## Short exercise
Copy these records line for line, starting with the line that has "Select the text Made with Metropix ©2022" and ending after the line that has "Tap the light export bar for month 2 1161,709".
************
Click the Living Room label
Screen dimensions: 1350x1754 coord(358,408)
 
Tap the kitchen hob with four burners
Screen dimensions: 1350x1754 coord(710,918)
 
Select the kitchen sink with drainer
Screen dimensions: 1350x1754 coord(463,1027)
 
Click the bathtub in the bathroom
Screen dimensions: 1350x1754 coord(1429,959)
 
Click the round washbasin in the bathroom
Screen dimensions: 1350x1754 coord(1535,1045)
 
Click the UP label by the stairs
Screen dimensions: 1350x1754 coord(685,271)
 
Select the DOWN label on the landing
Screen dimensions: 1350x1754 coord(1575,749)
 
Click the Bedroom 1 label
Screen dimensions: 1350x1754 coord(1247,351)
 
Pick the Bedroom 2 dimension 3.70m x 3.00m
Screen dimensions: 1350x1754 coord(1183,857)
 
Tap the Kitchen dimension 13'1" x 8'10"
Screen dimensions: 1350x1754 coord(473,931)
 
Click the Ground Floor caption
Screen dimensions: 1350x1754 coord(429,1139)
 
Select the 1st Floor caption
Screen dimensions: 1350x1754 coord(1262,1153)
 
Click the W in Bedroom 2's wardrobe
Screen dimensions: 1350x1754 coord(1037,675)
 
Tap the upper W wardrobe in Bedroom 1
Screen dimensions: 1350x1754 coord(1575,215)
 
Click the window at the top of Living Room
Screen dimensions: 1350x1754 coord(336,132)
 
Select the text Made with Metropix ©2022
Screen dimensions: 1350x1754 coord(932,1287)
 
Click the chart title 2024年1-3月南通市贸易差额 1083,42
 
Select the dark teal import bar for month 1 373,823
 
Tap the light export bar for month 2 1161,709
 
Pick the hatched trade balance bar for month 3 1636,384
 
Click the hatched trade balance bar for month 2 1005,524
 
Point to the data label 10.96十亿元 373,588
************
## Response below
Select the text Made with Metropix ©2022
Screen dimensions: 1350x1754 coord(932,1287)
 
Click the chart title 2024年1-3月南通市贸易差额 1083,42
 
Select the dark teal import bar for month 1 373,823
 
Tap the light export bar for month 2 1161,709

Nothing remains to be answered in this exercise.